- _PROVIDED PASSAGE_:
* START *
The rule was we could make things by hand in the dev Amazon Web Services (AWS) account, but anything we created would have to be in staging or production using CloudFormation, and they recommended using Troposphere. After entire days of repeatedly waiting 45 minutes for a CloudFormation stack to build 90% of the way and fail on a missing comma, and then waiting 45 minutes for it to tear down before I could try again, this experience mostly left me with a deep, lasting dislike of CloudFormation, Troposphere and even Python (by association. Don’t @ me, I’ve written my fair share of Python, without complaint, since then). But I saw the promise, understood the rationale and reaped the benefits of Infrastructure as Code (IaC) in my future roles.
Building a Platform
After the e-commerce company, I was hired at a field data collection startup with the mandate to move off of Heroku, which it had outgrown. It was early 2018, and Kubernetes was clearly winning as the next base from which to build infrastructure — but it was also still early days. The terms “platform engineering” and “platform team” were nascent. The ecosystem was still young and tooling in many areas was not yet mature. We knew we’d be iterating a lot, and knew we’d need to do it in code. We picked Terraform as our tool, as it was (and in some ways still is) the standard and got the first benefit of using IaC.
Infrastructure as Code Is a Record
When you’re iterating quickly, especially on infrastructure, it’s easy to think that doing it in a console would be better, so you can quickly experiment and try things and see what works. But by making all changes in your code and committing them to git as you try them, you have a built-in record of what you’ve tried, both what worked and what failed. There’s a lot of talk these days of building a “personal knowledge base” out of your notes. IaC is the Ops version of this. Why do we turn on the automatic logger on our clusters? Check the git history; you probably left a note to yourself why!
Having that record let us work fast on a large and completely new system that nobody, much less we, had much experience with. We were able to try Amazon Kubernetes Service and decided we didn’t like that much. But we knew what we liked about the internal configuration of our cluster, and migrated those pieces in an attempt at provisioning Kubernetes ourselves, from which we took lessons and bits of code to Google Kubernetes Engine. We tried raw load balancer services in Kubernetes and learned that IP addresses get expensive quickly, but took our learnings from that to using Ambassador Edge Stack as our API gateway. We were able to iterate through multiple platforms and land on production-ready solutions in just a few months.
IaC is not only a record of history — it’s also a searchable catalog of what exists in your system and how it’s configured. This is critical for cost management and helping to reduce redundant work. Someone who may not be very familiar with a cloud console can just search through the code to see if a bucket, cluster or queue exists that would serve their needs before they go creating another one. And knowing how your current systems are configured leads to the next reason to use IaC.
* END *
Document and screenshot pointing lines:
* START *
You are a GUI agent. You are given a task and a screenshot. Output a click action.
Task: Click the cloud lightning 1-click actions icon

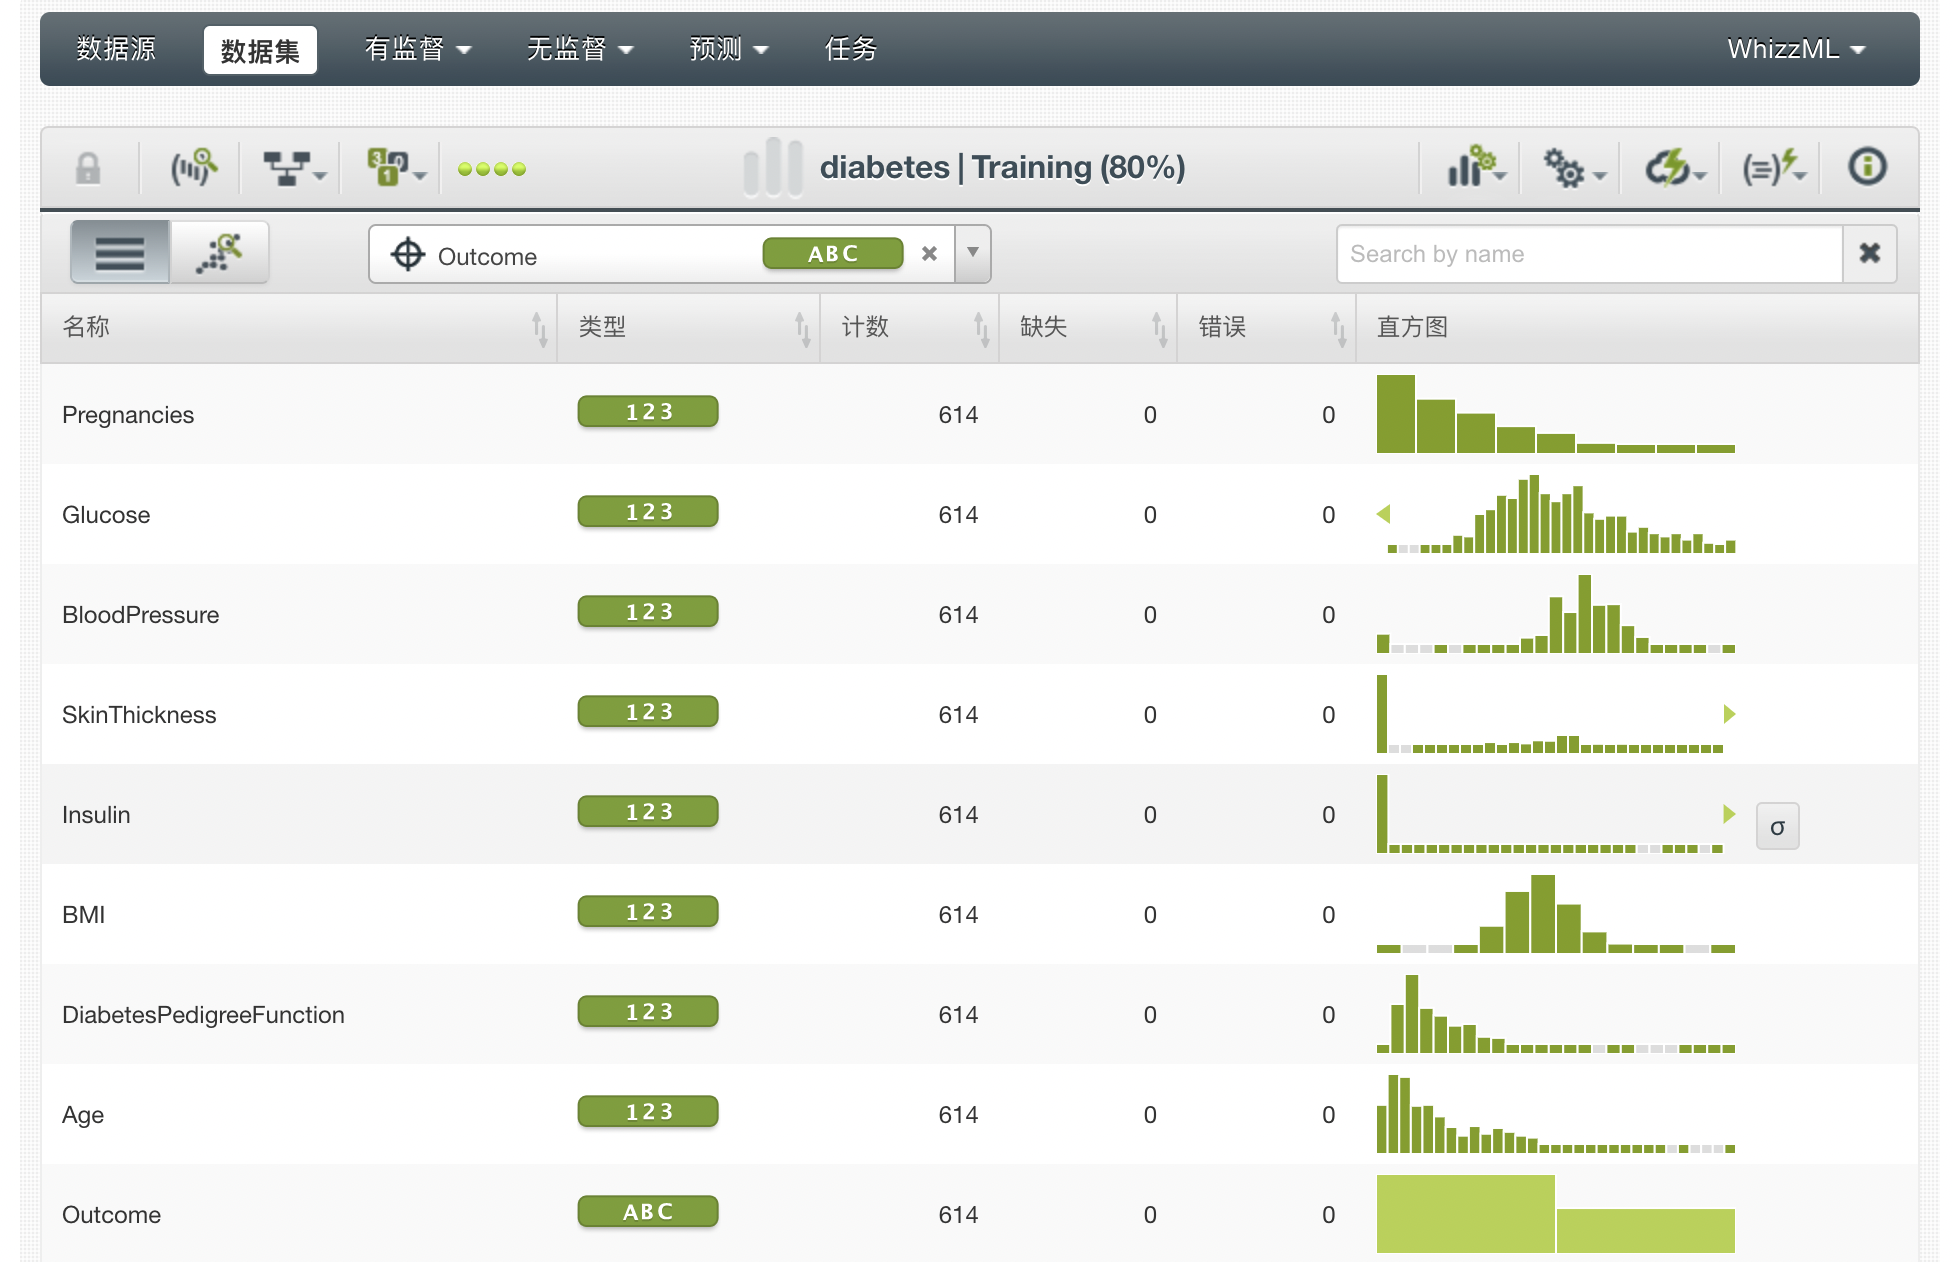pyautogui.click(x=1672, y=167)
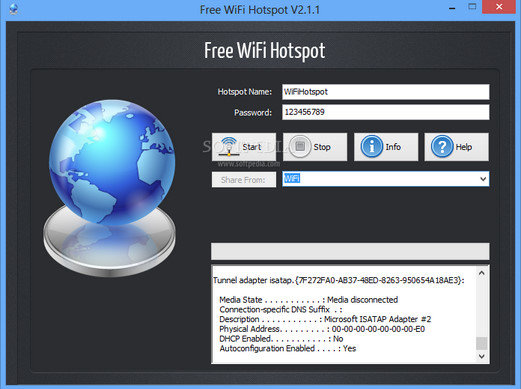Start the hotspot with the Start label
Viewport: 521px width, 389px height.
tap(251, 147)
* END *
- _TASK OBJECTIVE_: Copy out the infrastructure-as-code passage, starting with the words "The rule was" and ending after "my future roles.", with "the AWS CDK" swapped in for every occurrence of "Troposphere".

- _THE RESPONSE_:
The rule was we could make things by hand in the dev Amazon Web Services (AWS) account, but anything we created would have to be in staging or production using CloudFormation, and they recommended using the AWS CDK. After entire days of repeatedly waiting 45 minutes for a CloudFormation stack to build 90% of the way and fail on a missing comma, and then waiting 45 minutes for it to tear down before I could try again, this experience mostly left me with a deep, lasting dislike of CloudFormation, the AWS CDK and even Python (by association. Don’t @ me, I’ve written my fair share of Python, without complaint, since then). But I saw the promise, understood the rationale and reaped the benefits of Infrastructure as Code (IaC) in my future roles.